◆ **INPUT DATA**
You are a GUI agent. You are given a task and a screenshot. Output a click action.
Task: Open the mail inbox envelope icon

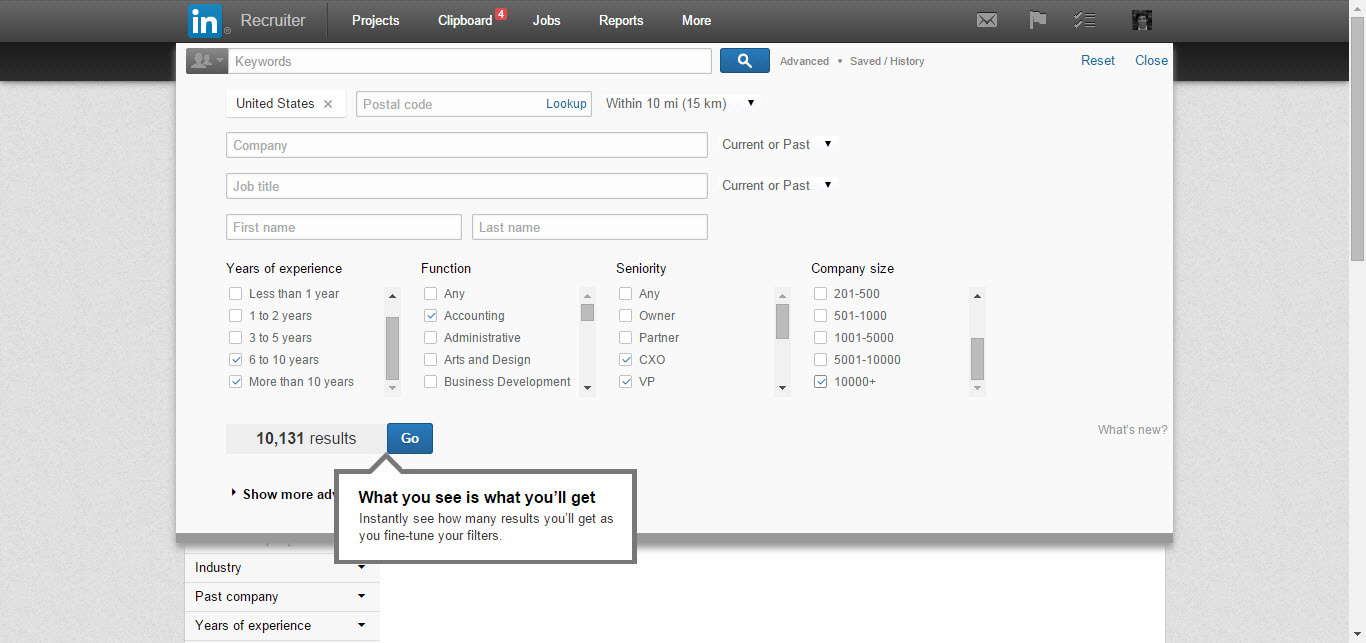(987, 20)
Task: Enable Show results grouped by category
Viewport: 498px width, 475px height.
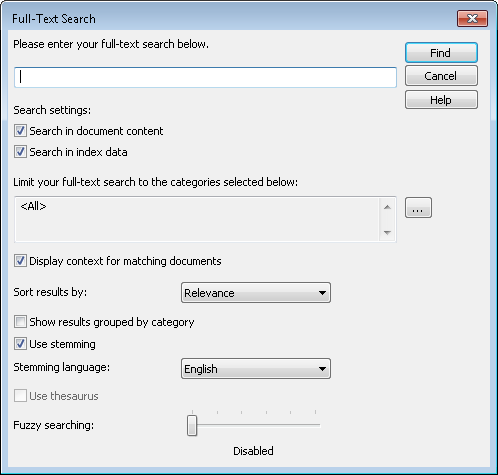Action: point(20,322)
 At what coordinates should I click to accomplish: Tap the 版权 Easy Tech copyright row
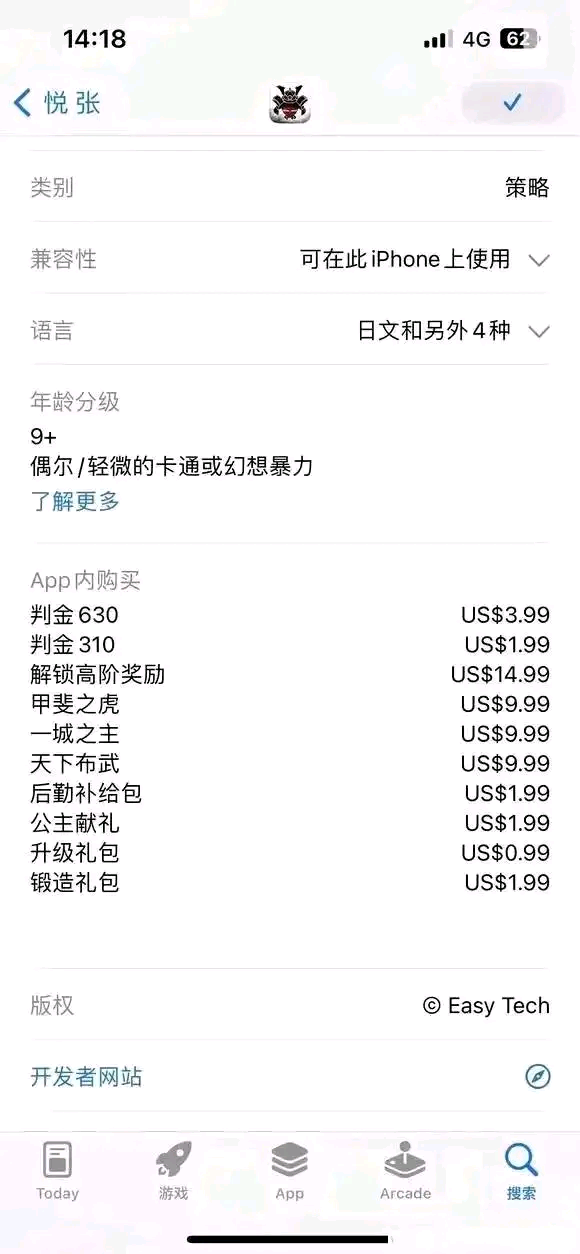[290, 1005]
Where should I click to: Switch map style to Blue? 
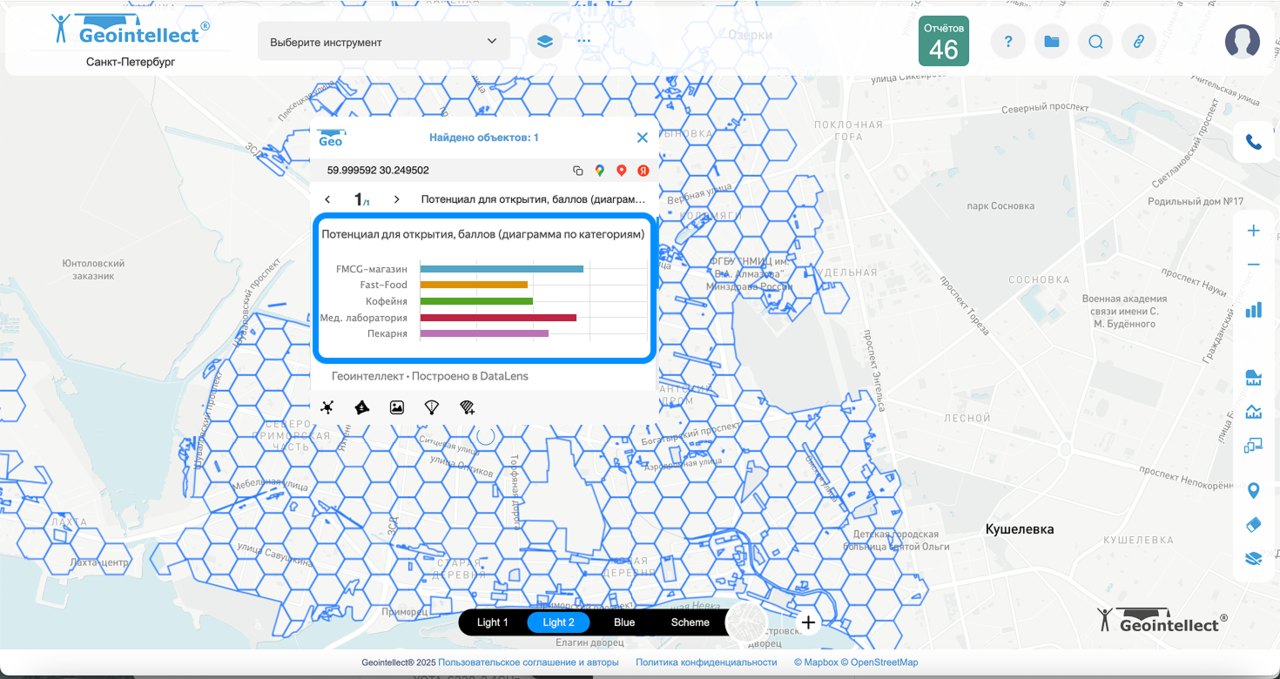[x=624, y=622]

◆ **TASK GOAL**
Output the records exactly, and let none of their pictures appear in the copy.

◆ **RESULT**
You are a GUI agent. You are given a task and a screenshot. Output a click action.
Task: Open the mail inbox envelope icon

(987, 20)
Task: Enable Show results grouped by category
Viewport: 498px width, 475px height.
Action: point(20,322)
 At what coordinates should I click to accomplish: Tap the 版权 Easy Tech copyright row
[290, 1005]
Where should I click to: Switch map style to Blue? 
[x=624, y=622]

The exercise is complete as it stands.